Gerade im späteren Verlauf können Bosskämpfe in Final Fantasy VII anspruchsvoll werden. Das liegt jedoch nicht unbedingt an der Anzahl an KP (Kraftpunkten) oder ihren Attacken, sondern auch an anderen Faktoren. Ganz am Anfang trefft ihr beispielsweise auf einen Skorpionroboter. Dieser hebt manchmal seinen Schwanz an. Greift ihr dann an, reflektiert er eure Angriffe. Es ist daher immer wichtig, dass ihr euch das Verhalten von Gegnern genau anschaut, um passend zu reagieren. Das macht den Unterschied zwischen einem einfachen oder unmöglich schweren Kampf aus.
Bei der Nintendo Switch-Version von Final Fantasy VII handelt es sich um eine verbesserte Variante des Spiels. Während die Grafik etwas aufgehübscht wurde, gibt es auch drei weitere Optionen, die ihr dazuschalten könnt, Einerseits könnt ihr das Spiel drei Mal schneller laufen, andererseits zum Beispiel auch Zufallskämpfe ausschalten oder Kämpfe vereinfachen, in dem ihr dauerhaft Limits einsetzt und eure KP nach einem Angriff wiederhergestellt werden. Manche Dinge sind leider auch in der überarbeiten Version gleichgeblieben. So könnt ihr beispielsweise Charaktere nur auf der Oberwelt oder an Speicherpunkten ändern. Gerade beim Grinden innerhalb von Dungeons hat mich diese Einschränkung oft genervt.
Final Fantasy VII ist für heutige Verhältnisse selbst mit Nostalgiefaktor kein schönes Spiel. Während zwar die verschiedenen Gebiete recht ansprechend aussehen, machen gerade die pseudo-dreidimensionalen Gebiete Probleme. Oftmals erkennt man gerade im Handheld-Modus nicht, wo man genau lang gehen kann.
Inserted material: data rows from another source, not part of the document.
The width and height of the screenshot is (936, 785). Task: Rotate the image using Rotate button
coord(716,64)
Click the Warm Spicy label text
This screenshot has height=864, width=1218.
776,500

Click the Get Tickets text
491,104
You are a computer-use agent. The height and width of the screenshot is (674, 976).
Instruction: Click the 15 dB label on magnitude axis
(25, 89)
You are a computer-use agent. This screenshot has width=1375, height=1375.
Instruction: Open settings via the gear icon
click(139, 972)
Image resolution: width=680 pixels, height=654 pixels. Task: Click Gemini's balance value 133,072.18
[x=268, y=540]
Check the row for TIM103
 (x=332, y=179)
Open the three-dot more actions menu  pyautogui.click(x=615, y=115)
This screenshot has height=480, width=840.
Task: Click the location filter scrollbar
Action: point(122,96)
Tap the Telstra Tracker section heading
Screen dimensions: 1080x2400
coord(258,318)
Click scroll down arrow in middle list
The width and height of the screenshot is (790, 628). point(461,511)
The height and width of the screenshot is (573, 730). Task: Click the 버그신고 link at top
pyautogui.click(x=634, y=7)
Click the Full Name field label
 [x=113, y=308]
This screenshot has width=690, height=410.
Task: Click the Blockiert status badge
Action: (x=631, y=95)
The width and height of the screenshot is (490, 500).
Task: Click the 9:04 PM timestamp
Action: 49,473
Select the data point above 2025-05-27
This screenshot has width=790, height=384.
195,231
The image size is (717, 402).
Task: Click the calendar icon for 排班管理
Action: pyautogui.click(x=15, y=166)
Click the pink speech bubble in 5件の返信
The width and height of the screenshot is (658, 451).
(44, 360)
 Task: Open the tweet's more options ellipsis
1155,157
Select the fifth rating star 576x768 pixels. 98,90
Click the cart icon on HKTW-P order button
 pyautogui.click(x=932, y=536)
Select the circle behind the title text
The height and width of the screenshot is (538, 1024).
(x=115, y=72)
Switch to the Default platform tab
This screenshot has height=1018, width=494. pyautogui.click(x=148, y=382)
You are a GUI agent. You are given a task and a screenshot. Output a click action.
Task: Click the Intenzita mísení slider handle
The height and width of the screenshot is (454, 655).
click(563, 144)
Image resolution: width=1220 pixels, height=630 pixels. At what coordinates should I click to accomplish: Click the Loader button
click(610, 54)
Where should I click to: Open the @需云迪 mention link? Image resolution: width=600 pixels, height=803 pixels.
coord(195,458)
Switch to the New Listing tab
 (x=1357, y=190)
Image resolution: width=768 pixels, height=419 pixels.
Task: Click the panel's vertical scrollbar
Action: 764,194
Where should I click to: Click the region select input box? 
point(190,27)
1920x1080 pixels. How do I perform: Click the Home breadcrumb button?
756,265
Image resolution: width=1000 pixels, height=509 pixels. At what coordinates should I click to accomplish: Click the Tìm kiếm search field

Immerhin könnt ihr eine Option einschalten, die meistens anzeigt, wo es zum nächsten Gebiet geht. Besonders hart hat es jedoch die Charaktere erwischt, die selbst aus der Ferne nicht schön anzusehen sind. Ich hätte mir gewünscht, dass Square Enix zumindest die Modelle der Protagonisten etwas mehr überarbeiten würde. Außerdem hat das Spiel eine enorme Menge an Rechtschreibfehlern. Warum man diese nicht bei einem so beliebten Spiel korrigiert, ist mir schleierhaft. Dafür sind die vorgerenderten Zwischensequenzen auch heute noch nett anzusehen. Erst hier kann man die Science-Fiction-Welt wirklich voll erahnen. Der Soundtrack hingegen ist auch 2019 noch phänomenal. Gerade die bekannten Kampf-Themes können immer noch begeistern.